What is Group Banking
Group banking is a plan offered by banks that generally provides incentives for groups, such as employees at a company, if the group establishes a banking relationship with the institution. For example, a bank may offer loans or other banking products to all employees of an organization through a promotion. Or, a bank might offer employees of a large employer special perks if they open a checking account with direct deposit, lower rates on home-equity loans or mortgages, or higher interest rates on CDs.
BREAKING DOWN Group Banking
Potential incentives for group banking can include lower interest rates, lower fees and discounts. Members of a group banking arrangement will usually have access to better perks than they would otherwise be able to obtain on their own. Employees are usually able to choose the account types and financial products that meet their individual needs. Some banks may offer group banking members reward points that can be redeemed for travel, gift cards, cash or merchandise.
Other Benefits of Group Banking
Some other benefits of group banking plans include a single point of contact for the group, and a bank contact who is generally more knowledgeable of the group's plan and needs.

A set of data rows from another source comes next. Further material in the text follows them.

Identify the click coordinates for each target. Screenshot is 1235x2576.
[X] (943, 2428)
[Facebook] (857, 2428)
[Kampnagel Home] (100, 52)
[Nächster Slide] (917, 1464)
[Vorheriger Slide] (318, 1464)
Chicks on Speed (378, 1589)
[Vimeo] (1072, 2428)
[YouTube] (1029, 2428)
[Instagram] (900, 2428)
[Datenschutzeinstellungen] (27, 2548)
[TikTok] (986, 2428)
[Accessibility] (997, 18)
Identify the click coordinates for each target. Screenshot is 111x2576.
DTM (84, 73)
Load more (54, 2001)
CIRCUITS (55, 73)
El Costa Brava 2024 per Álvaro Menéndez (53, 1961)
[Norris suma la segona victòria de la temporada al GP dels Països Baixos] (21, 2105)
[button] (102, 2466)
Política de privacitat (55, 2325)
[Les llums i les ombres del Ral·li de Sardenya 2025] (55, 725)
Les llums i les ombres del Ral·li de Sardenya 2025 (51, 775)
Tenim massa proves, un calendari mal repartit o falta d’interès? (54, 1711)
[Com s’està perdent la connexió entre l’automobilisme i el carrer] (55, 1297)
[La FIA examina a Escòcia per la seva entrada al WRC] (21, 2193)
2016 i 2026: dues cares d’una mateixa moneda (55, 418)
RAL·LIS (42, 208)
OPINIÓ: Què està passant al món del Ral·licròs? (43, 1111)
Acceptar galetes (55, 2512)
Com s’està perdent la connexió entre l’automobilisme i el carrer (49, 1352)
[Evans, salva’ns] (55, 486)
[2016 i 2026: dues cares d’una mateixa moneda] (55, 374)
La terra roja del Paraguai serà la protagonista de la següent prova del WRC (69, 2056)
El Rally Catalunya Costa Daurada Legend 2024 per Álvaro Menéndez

This leads to a more personalized banking experience for all members of the group. Banks may offer group members seminars on personal finance topics, or one-on-one financial advice to help them reach their financial goals.
Employers benefit from offering their employees group banking plans because many employees consider group banking an employment benefit on a par with paid time off, sick leave, health insurance and retirement savings plans. Therefore, partnering with a bank to offer group banking can help businesses attract and retain high-quality talent. Group banking plans can allow employers to expand their employee benefits package for minimal additional cost.
Employees are usually not required to sign up for group banking benefits offered by an employer, but in many cases, the perks of signing up for group banking are sufficient to compel many employees to take advantage of it. Group banking provides banks with a pool of customers they do not have to actively recruit, and reduces costs associated with transactions like direct deposit of paychecks. Group banking also gives banks access to more capital via the money deposited by group members.
Members of a group banking plan do not have to be employees of the same company; members of any organization or cooperative may be able to take advantage of a group banking plan. Group banking plan members may be members of the same church, HOA or other organization.